The main finding from the present study was significantly lower scores for activity-related pain in favor of the cemented group at both two- and twelve-month follow-up. Also, pain at rest at twelve-month follow-up and KOOS-PS at two-month follow-up were significantly lower in the cemented group. Duration of surgery was estimated to be eight minutes less with the cementless technique. A relatively high number of PJIs were found for the cementless group.
The differences in scores between the cemented and the cementless group were less than 1 point, and an important question is whether the statistically significant differences found were clinically significant. Bird and Dickson [7] reported that patients at the upper end of the pain scale usually needed a larger decrease before experiencing pain relief. For the NRS, pain from one to three points is considered mild, whereas, moderate pain ranges from four to six points [10]. The patients in the present study had preoperative mean values around six for activity-related pain and four for pain at rest. Already at the two-month follow-up the NRS was around two in both groups. Bandholm et al. [4] used 1.5 points as the minimal clinically important difference (MID) when evaluating knee pain during strength training after TKA, while Rian et al. [19] used a MID of 0.5 points when evaluating postoperative pain after TKA. Based on these considerations, the differences between the groups found in the present study could be clinically relevant.
Nam et al. [16] found no significant difference in pain when comparing cemented and cementless TKA four to six-weeks postoperatively.

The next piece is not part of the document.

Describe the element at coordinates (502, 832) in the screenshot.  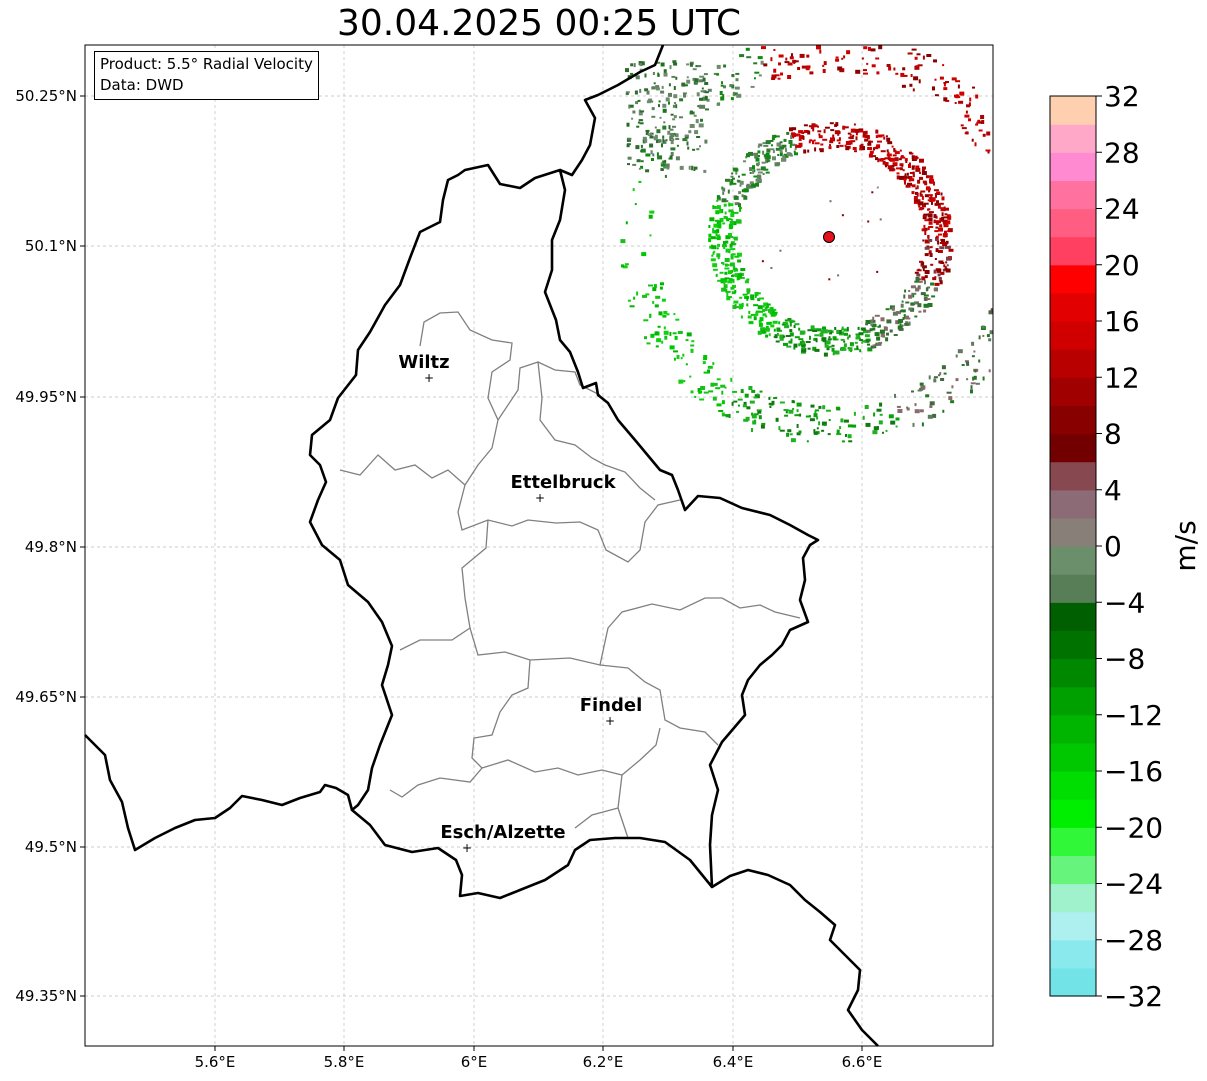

However, they discussed the possibility of increased pain during the early postoperative phase prior to biologic fixation in the cementless group [16]. Radiostereometric analyses have shown increased migration of cementless tibial components compared with cemented components during the first-three months following the operation, before stabilizing subsequently [11, 17]. Another study reported slightly more pain at six months with cementless tibial fixation in TKA compared with cemented fixation, and no difference one-year postoperatively [6]. The differences in pain in the present study, with lower pain levels in the cemented group, were still present after twelve months. Improvements for all PROMs were found for both groups from preoperative score to the twelve-month follow-up evaluation. Kerens et al. [12] found comparable clinical results between their groups when comparing 60 cases of cemented UKA with 60 cases of cementless UKA.

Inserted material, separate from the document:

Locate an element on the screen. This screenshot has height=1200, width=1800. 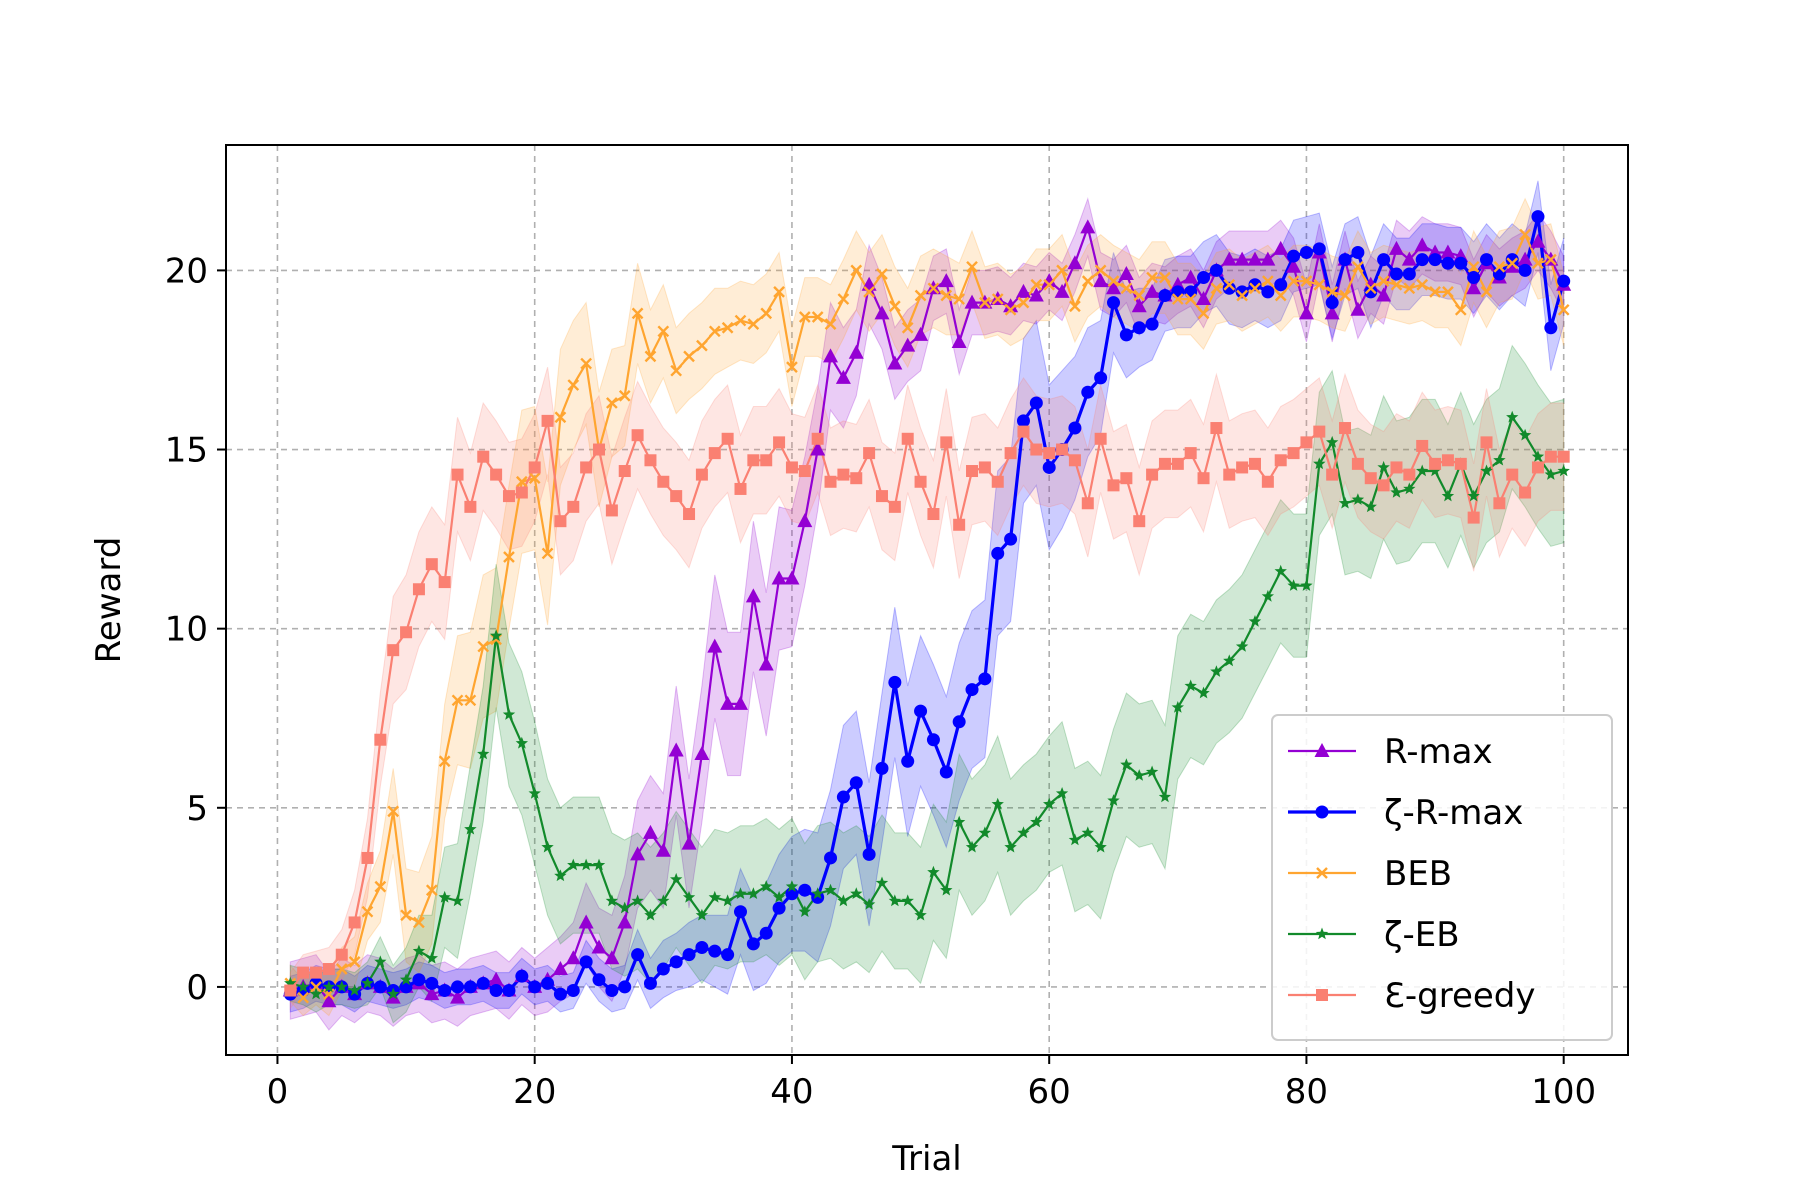
legend-marker is located at coordinates (1322, 873).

PJI is one of the most severe complications following arthroplasty surgery. For the cementless group, there were a relatively high number of infections during the first twelve months post-operation compared with the cemented group. Overweight and prolonged duration of surgery have been reported to increase risk of infection [20]. There were no differences in preoperative BMI between the two groups in the present study. However, with mean BMI close to 30 kg/m2, a significant number of the patients were overweight (BMI 25–29 kg/m2) or suffered from obesity (BMI > 30 kg/m2). The duration of surgery was, as expected, significantly lower in the cementless group. A change in operative technique or implant could possibly have led to an increase in rate of infection for a period of time. The infections in the present study were evenly distributed within the two time periods studied and could not easily be explained by a learning curve for the new fixation technique. A theoretical advantage for cemented implants, that they allow local antibiotics around the implant from the cement, could have supported the findings in the present study. However, this has not been possible to detect in large registry-based or case–control studies [20]. One patient in the present study underwent osteosynthesis of a fissure near the tibial component and one was in need of a revision due to subsidence of the tibial plateau, both in the cementless group. A recent review found comparable incidence of periprosthetic tibial fractures in cemented and cementless UKA, but the authors discussed elements of the cementless technique that could increase the risk of fracture [8].
A randomized controlled study design could have secured a more random distribution of patients in the two groups, but no large baseline differences were seen between the two groups (Table 1). The follow-up evaluations were performed by an experienced physiotherapist and not by an orthopedic specialist, which could possibly be considered a limitation of the study. This decision was made for logistical reasons and to secure evaluation of an independent observer. Several studies reporting results after UKA have their origins in the environment of the developers of the implants and there have been concerns around the reproducibility of such results [13]. In a review, Labek et al. [13] found in that the institution that developed the Oxford unicompartmental knee replacement was involved in more than 50% of publications relating to this technique. In the present study, prospectively collected data from a university hospital were reported and three surgeons were involved. This should strengthen the generalizability of the study. Also, the demographic data correspond well to other publications summarized in a recent review [5]. Together with a follow-up rate well above 90%, the presented results should be very representative of this patient group and thus should be very useful to others. The PROMs in the present study, together with the relatively high number of PJIs in the cementless group, were sufficient to question further use of cementless UKA. The department, therefore, has returned to using the cemented technique for all UKAs.